なお、封印のある遺言書は、家庭裁判所において、相続人またはその代理人の立ち会いをもって開封することを要求していますので(民法第1004条3項)、実務上は検認期日において開封も行われることになります。検認手続を経ずに遺言を執行したり、家庭裁判所外で封印された遺言書を開封してしまった場合、遺言の効力には影響はありませんが、5万円以下の過料に処せられますので(民法第1005条)、十分に注意してください。
遺言書が2通以上見つかった場合、原則として、もっとも日付が新しいもの遺言が有効となります。しかし、それぞれの遺言書の内容に抵触が無ければ、例外的に、各々有効なものとして取り扱われることになります。たとえば、1通目の遺言書に「Aに土地を相続させる」と書かれており、2通目の遺言書に「Bに預金を相続させる」と書かれていたのであれば、それぞれ内容に抵触がありませんので、どちらも有効となります。
一方、それぞれの内容に抵触が見られる場合には、後に作成した遺言によって、先に作成した遺言を撤回したものとみなされ、もっとも日付の新しいもののみが有効となります。このことは遺言書の形式には関係がありません。

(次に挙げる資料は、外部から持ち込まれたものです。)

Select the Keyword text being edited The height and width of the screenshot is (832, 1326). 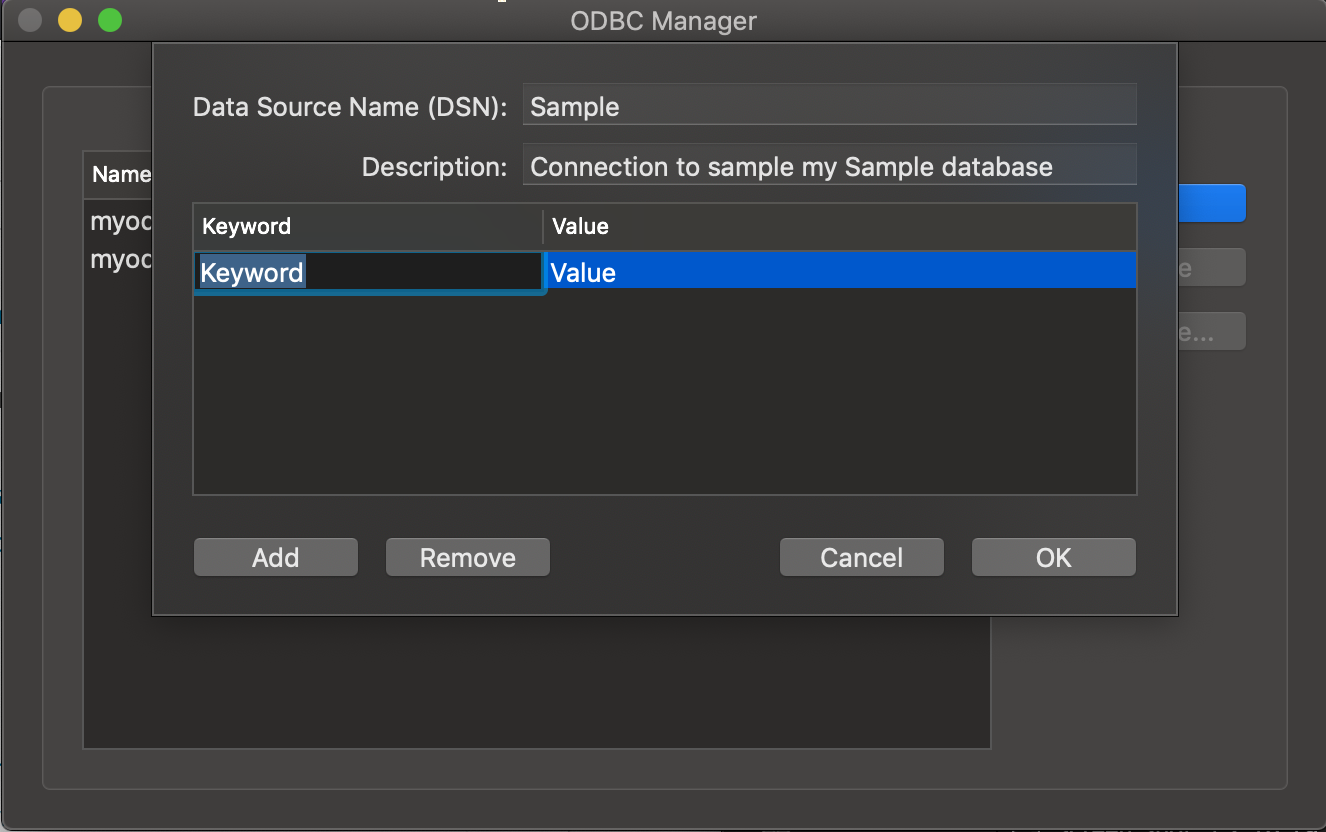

たとえば、公正証書遺言を先に作成し、後に自筆証書遺言を作成した場合でも、その形式の違いに関係なく、日付の新しい自筆証書遺言のみが有効ということになります。
しかしながら、内容の抵触する遺言書が2通見つかった場合には、それぞれの有効性を巡って相続人間の紛争が勃発する恐れがあります。自筆証書遺言であれば前に作成した遺言書を完全に破棄しておく、公正証書遺言であれば公正証書で変更して記録を残しておくなど、後にトラブルにならないような遺言の変更をおすすめいたします。